Op een ochtend wordt Lola wakker met een mond vόl lieve woordjes. Zoveel lieve woordjes dat haar wangen er bol van staan. Papa heeft geen tijd, mama heeft het veel te druk. Lola raakt haar lieve woordjes niet kwijt en ze wordt vréselijk boos.
Dagenlang wil dochterlief dat ik dit peuterboekje voor haar voorlees. Steeds opnieuw. Een verhaal dat eigenlijk veel te makkelijk voor haar is. Op een avond ontdek ik dat manlief hetzelfde verzoek krijgt. Ik hoor hem lezen: “Maar haar wangen worden boller en boller …”
Als ik terug in de keuken kom, zie ik op het aanrecht een bosje madeliefjes in een Jägermeisterglas. En dan begrijp ik het.
Dochterlief maakt ons iets duidelijk. We maken te weinig tijd om te luisteren naar haar lieve woordjes.

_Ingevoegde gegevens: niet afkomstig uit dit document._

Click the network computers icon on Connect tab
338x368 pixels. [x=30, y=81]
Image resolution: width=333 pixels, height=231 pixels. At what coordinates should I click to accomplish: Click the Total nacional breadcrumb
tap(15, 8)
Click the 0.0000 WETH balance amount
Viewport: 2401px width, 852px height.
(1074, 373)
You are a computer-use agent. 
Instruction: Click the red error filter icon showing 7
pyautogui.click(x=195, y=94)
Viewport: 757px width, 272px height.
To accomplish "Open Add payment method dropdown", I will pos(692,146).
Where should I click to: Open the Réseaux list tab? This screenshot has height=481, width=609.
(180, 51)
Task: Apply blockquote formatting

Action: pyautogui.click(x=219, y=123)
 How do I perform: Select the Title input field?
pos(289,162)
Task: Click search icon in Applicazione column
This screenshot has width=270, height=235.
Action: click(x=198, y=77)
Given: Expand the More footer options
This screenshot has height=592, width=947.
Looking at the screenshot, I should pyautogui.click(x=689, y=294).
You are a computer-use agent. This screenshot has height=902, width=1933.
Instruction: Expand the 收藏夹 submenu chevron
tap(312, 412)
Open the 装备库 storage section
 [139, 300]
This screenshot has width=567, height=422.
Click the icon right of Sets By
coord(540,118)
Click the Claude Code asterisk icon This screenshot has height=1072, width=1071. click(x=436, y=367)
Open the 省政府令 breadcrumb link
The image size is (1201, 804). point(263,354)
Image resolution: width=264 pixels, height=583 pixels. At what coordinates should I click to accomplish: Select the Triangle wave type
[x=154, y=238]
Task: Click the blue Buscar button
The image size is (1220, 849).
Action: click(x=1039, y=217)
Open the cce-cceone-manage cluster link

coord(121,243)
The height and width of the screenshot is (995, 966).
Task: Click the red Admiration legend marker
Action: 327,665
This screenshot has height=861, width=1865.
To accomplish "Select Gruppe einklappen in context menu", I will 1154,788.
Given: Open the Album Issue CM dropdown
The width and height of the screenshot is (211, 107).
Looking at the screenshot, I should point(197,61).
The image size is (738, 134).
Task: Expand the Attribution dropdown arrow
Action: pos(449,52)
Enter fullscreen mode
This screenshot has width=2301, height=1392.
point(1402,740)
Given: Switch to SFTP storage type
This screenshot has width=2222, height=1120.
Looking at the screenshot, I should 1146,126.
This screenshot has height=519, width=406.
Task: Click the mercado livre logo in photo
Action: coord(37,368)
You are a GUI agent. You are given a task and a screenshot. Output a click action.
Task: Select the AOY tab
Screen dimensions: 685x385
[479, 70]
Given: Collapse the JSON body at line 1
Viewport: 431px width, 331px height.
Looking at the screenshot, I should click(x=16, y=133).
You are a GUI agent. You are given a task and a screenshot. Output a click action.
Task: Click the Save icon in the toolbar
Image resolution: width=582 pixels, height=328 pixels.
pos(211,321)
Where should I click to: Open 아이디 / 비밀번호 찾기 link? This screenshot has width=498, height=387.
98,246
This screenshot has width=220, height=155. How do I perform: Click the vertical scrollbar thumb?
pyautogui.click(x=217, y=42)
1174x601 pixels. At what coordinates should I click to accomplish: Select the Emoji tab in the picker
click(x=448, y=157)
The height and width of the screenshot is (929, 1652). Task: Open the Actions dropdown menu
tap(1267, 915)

Vanaf dan onthaasten we weer bij het bedritueel. Zodat dochterlief haar lieve woordjes kwijtraakt. ‘Mama, ik houououou miljoenen eeuwen lang van jou.’ Of: ‘Papa, ik hou van je zoveel als er druppels in de zee zitten.’ Nadien krijgen we een vlinderkusje en een knuffel waar je blauwe plekken van krijgt.